A DFT and 59Co Solid-State NMR Study of the Chemical Shielding Property and Electronic Interaction in the Metalloporphyrin System

Abstract

The hybrid density functional theoretical method has been successfully applied to the computation of the 59Co NMR chemical shifts and shift tensor components in a hexacoordinated Co(III) porphyrin system. The calculated results of [Co(TDCPP)(MeIm)2]BF4 at the B3LYP/6-311G** level using experimental geometry give excellent agreement with the observed values obtained by the solid-state NMR method. Furthermore, the electronic properties of a series of [Co(TPxP)(RIm)2]+ (X and R = substituents) systems have been demonstrated to give good correlation with the chemical shielding properties of the central metal as demonstrated by the theoretical calculation. It is proposed that electron-releasing substituents on the porphyrinate ligand transfer electron density to the metal not only via the porphyrin e(π) orbitals but also with the participation of porphyrin nitrogens σ orbitals.

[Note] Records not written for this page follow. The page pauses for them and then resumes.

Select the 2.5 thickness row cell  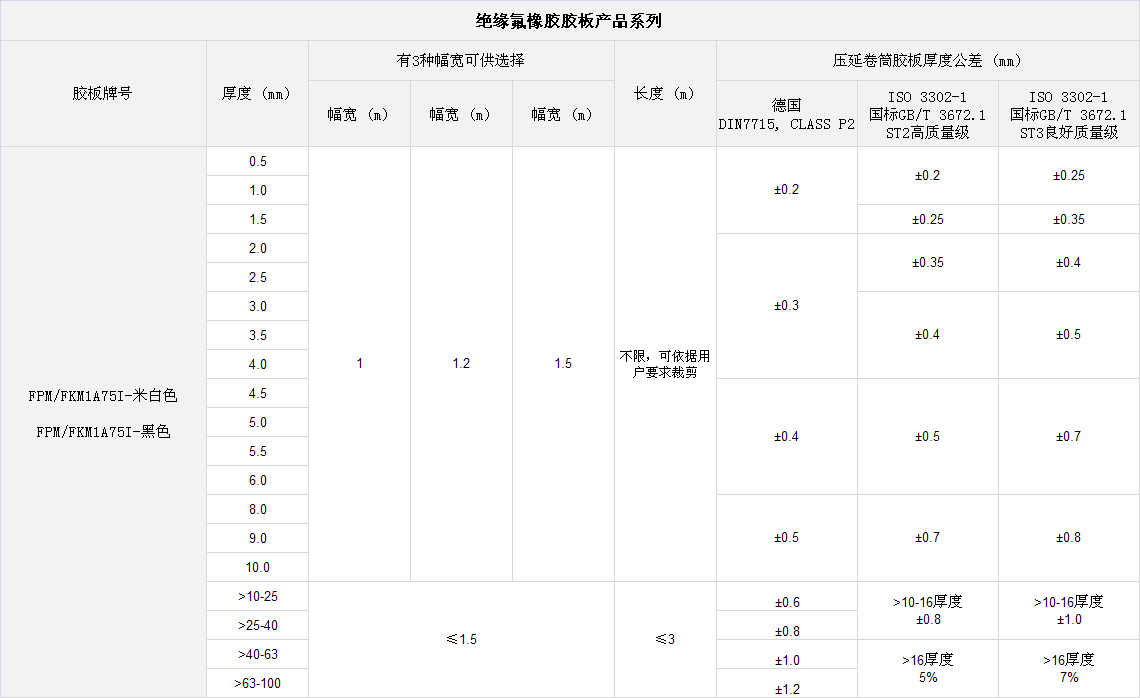pyautogui.click(x=257, y=277)
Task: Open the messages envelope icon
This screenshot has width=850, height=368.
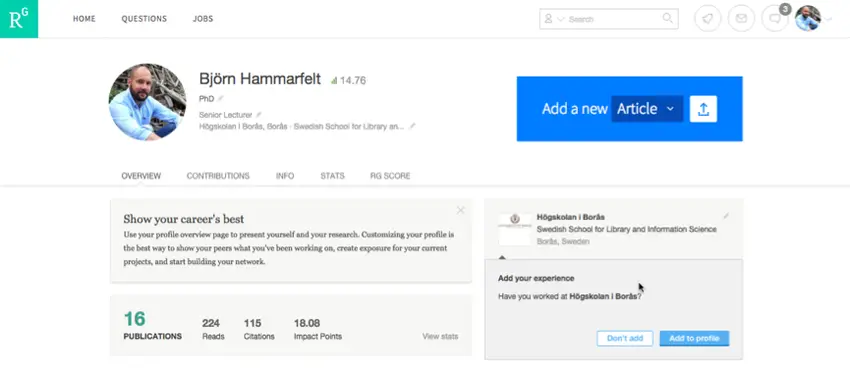Action: (741, 19)
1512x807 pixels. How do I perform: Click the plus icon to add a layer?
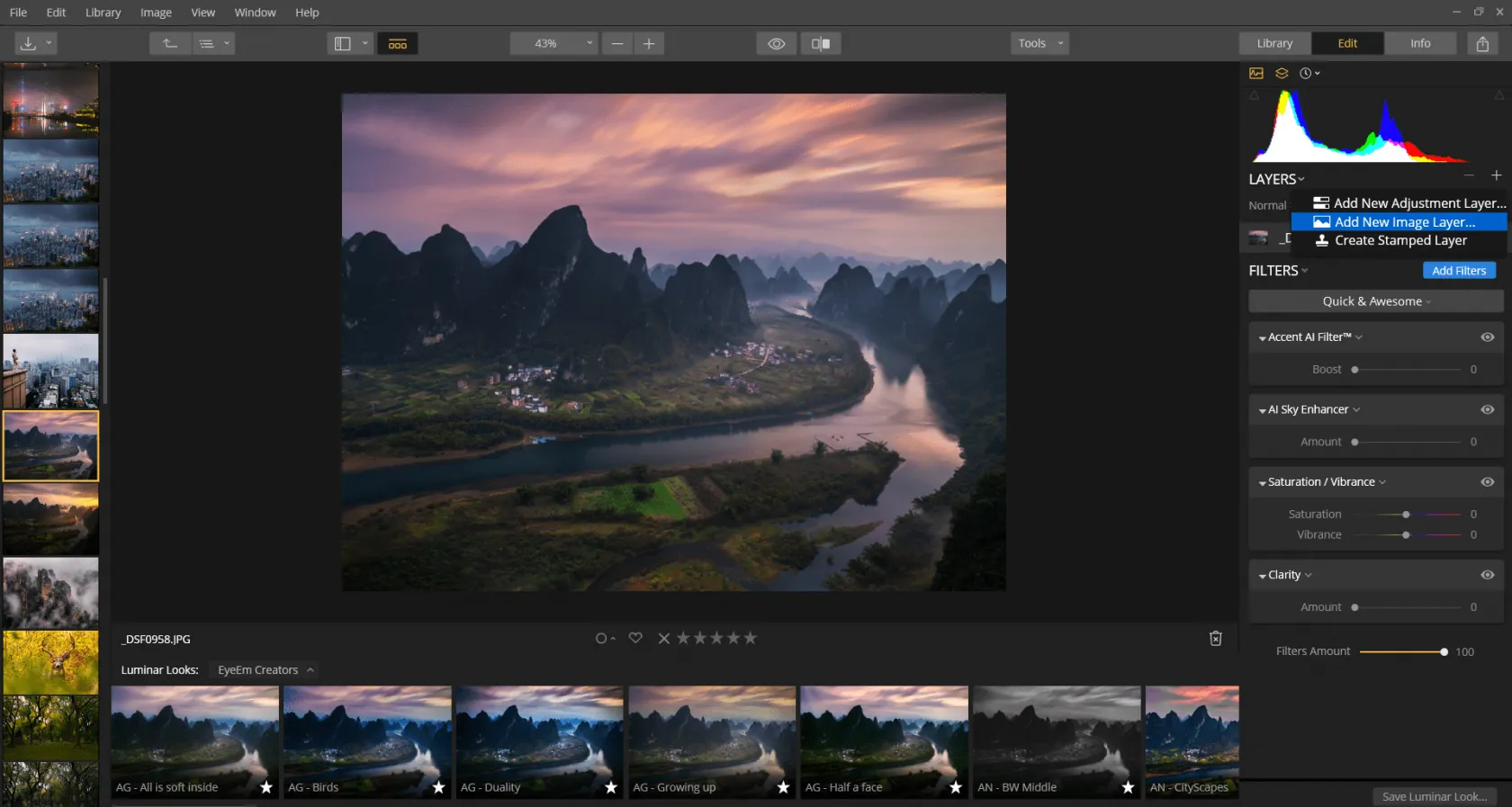(1496, 175)
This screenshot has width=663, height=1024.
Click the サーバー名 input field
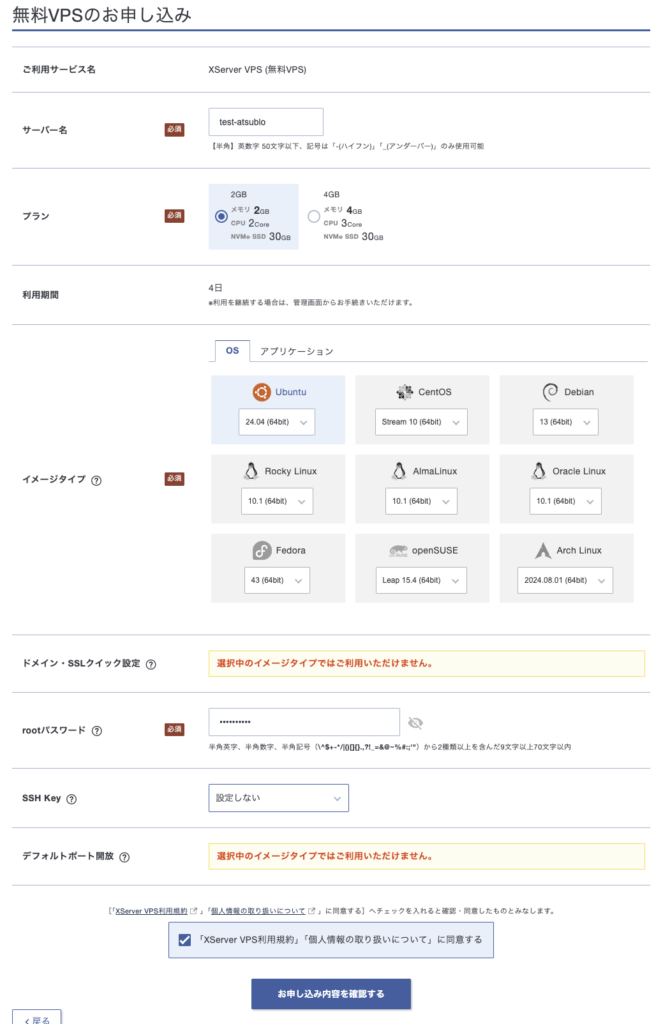[265, 122]
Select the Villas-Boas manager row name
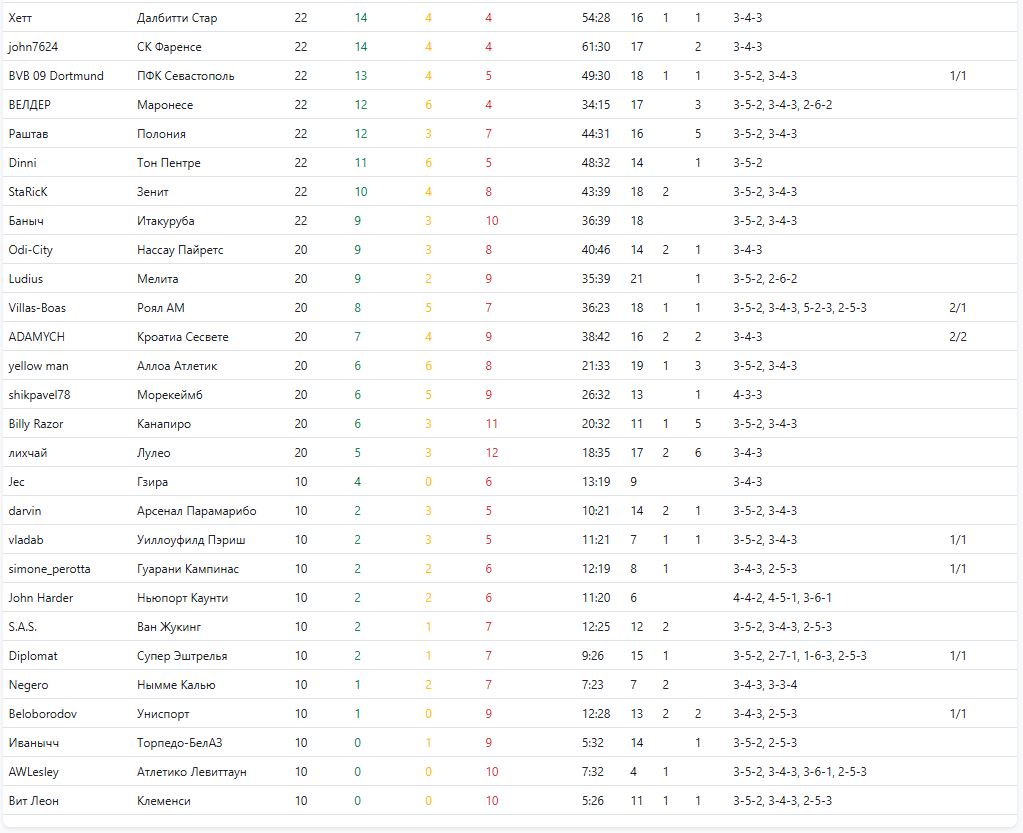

Moreover, a number of unresolved issues in the experimental literature concerning the origin of the behavior of the cobalt line widths, axial ligand substitution, and hydrogen bonding have been addressed. An interpretation taking into consideration the influence of the axial ligand orientation on the shielding property of the central metal within the framework of the libration model is proposed. This study demonstrated that the hybrid density functional theoretical method, with its much higher efficiency than that of post-Hartree−Fock methods such as MPn models, will provide a way for understanding the electronic and molecular structures of reasonably large molecules.